En octobre dernier, la sénatrice Les Républicains Marie Mercier avait déjà pointé du doigt l’inefficacité du dispositif, lors d’une question écrite au gouvernement. L’élue avait alors pris pour exemple un autre dispositif similaire, « Santé psy étudiant », créé après le Covid pour permettre aux étudiants d’accéder à huit consultations gratuites par an. « Les honoraires trop bas des praticiens agréés ont fait que 93 % des psychologues n’ont pas intégré le dispositif », avait souligné la sénatrice dans sa question.

Pour Nathalie Delattre, si le gouvernement doit faire un effort pour rehausser le plafonnement du prix des séances pour inciter davantage de psychologues à intégrer ce dispositif, il faut également veiller à rendre la profession plus attractive. « Face à ce problème de santé publique, il faut aller plus loin dans les annonces de revalorisation et se tourner vers les jeunes pour leur demander à quelles conditions ils accepteraient d’embrasser une carrière de psychologue », estime la sénatrice.

Un « secrétaire d’Etat à la santé mentale » ?

Assises de la psychiatrie, publication de rapports, programme pluriannuel « santé mentale et psychiatrie »… Malgré la multiplication des initiatives gouvernementales, le secteur de la psychiatrie reste en grande difficulté. En 2021, un rapport de la Cour des comptes pointait du doigt une offre de soins « insuffisamment coordonnée ».

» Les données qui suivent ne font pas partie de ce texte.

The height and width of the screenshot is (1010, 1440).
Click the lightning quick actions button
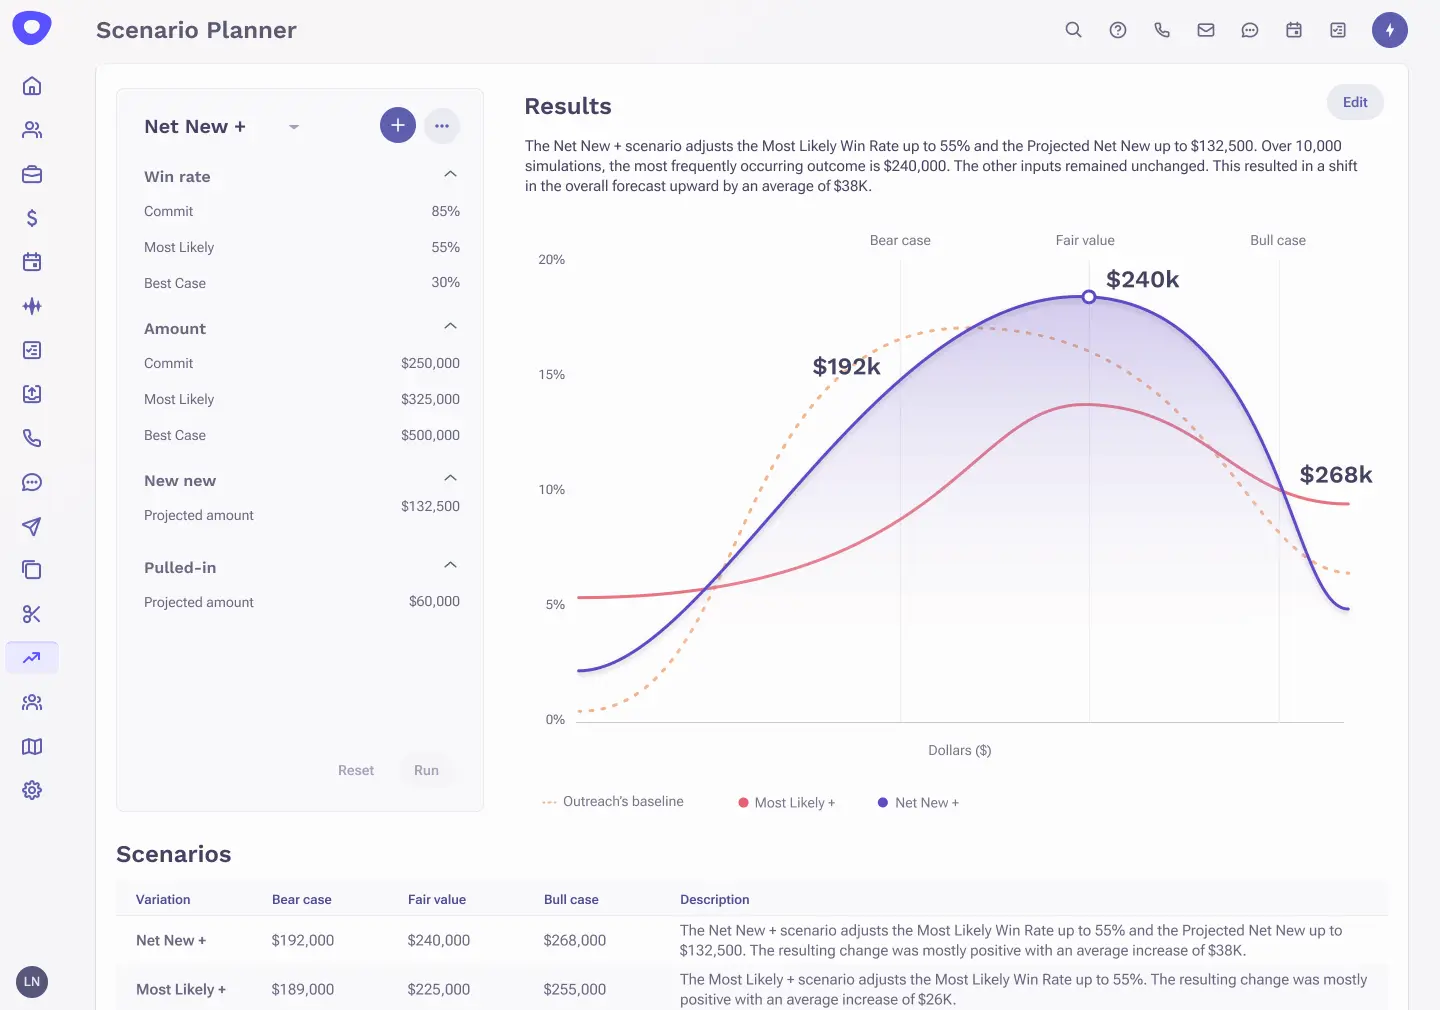point(1390,29)
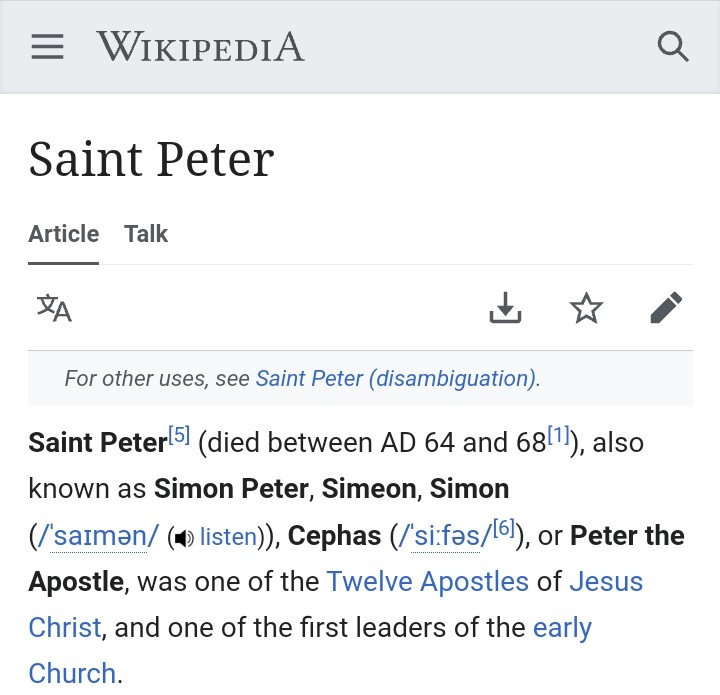The image size is (720, 695).
Task: Click the listen pronunciation link
Action: click(228, 537)
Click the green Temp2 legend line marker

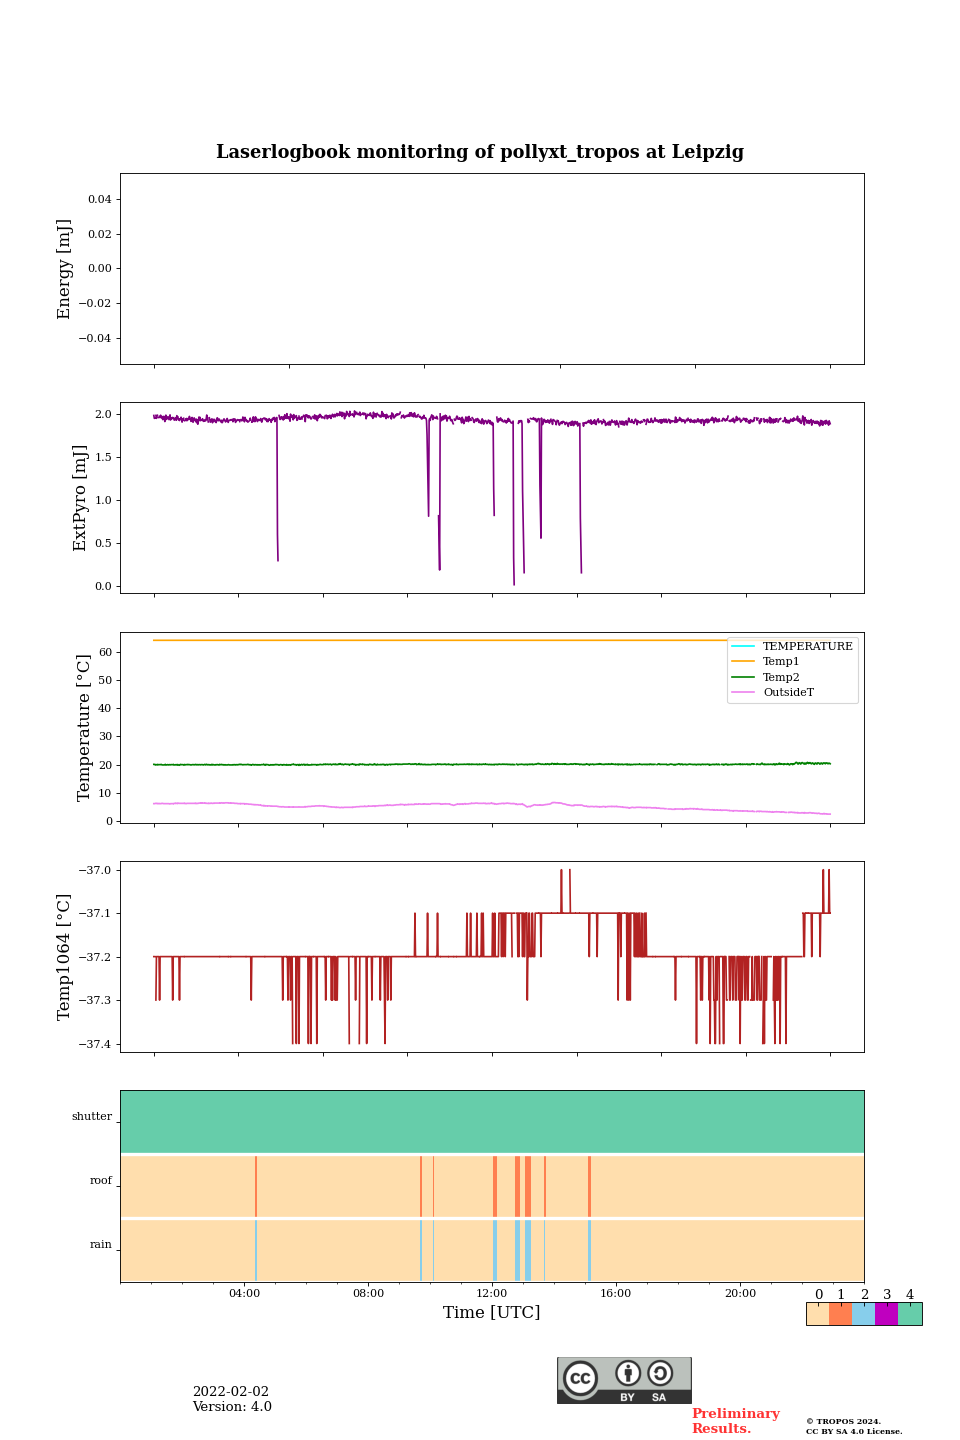pyautogui.click(x=744, y=677)
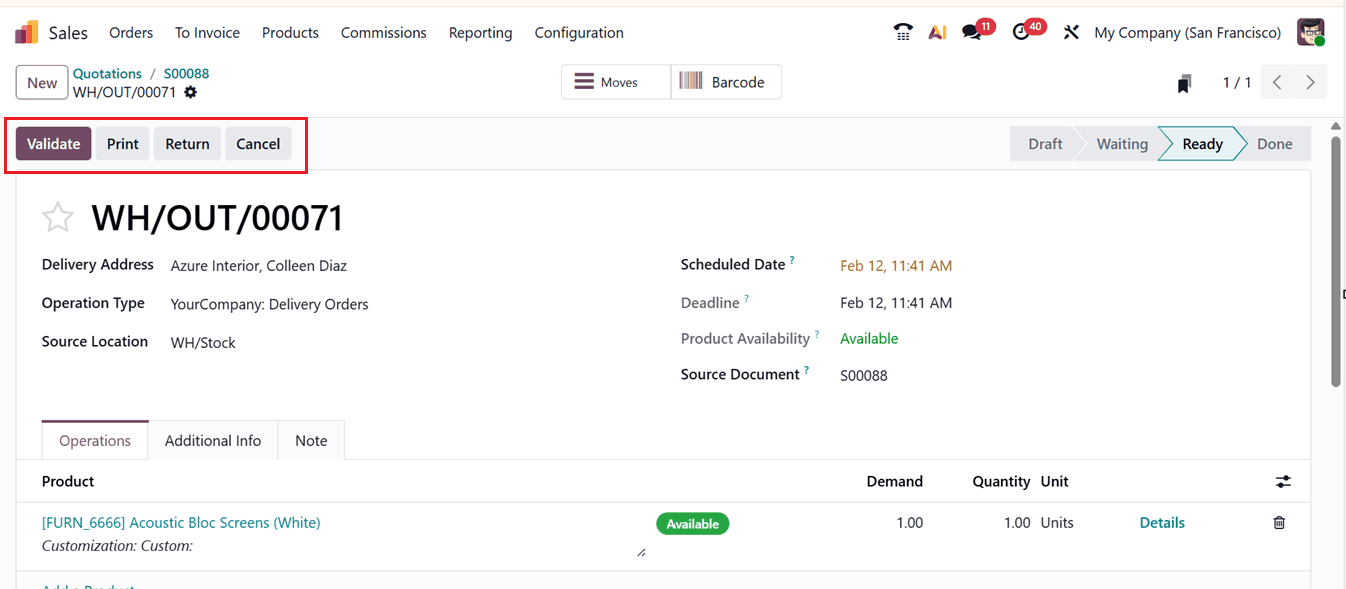The width and height of the screenshot is (1346, 589).
Task: Open the developer tools wrench icon
Action: [x=1071, y=31]
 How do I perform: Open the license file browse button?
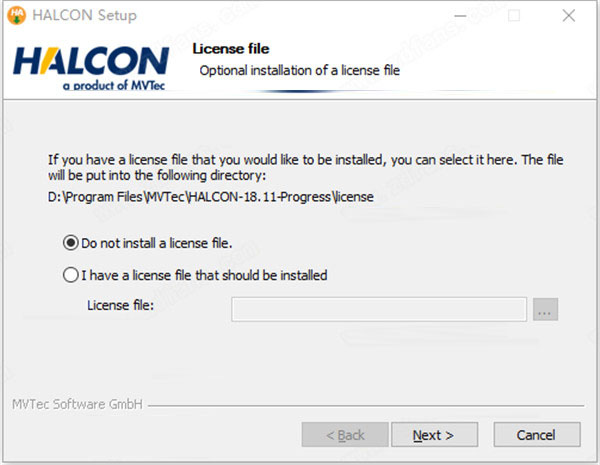pyautogui.click(x=545, y=310)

Face à ce constat, lors du vote de la résolution au Sénat, l’écologiste Anne Souyris proposait la création d’un portefeuille dédié au gouvernement : « Le gouvernement aurait une fort bonne idée de se doter d’un ou d’une secrétaire d’Etat à la santé mentale, en complément d’un délégué ministériel. Qui d’autre pour piloter une grande cause nationale ? » Une proposition qui ne semble pas satisfaire la ministre Catherine Vautrin, qui soulignait en réponse à la sénatrice la complexité « d’avoir un gouvernement resserré et en même temps un gouvernement qui prendrait en charge l’ensemble des différentes politiques publiques ».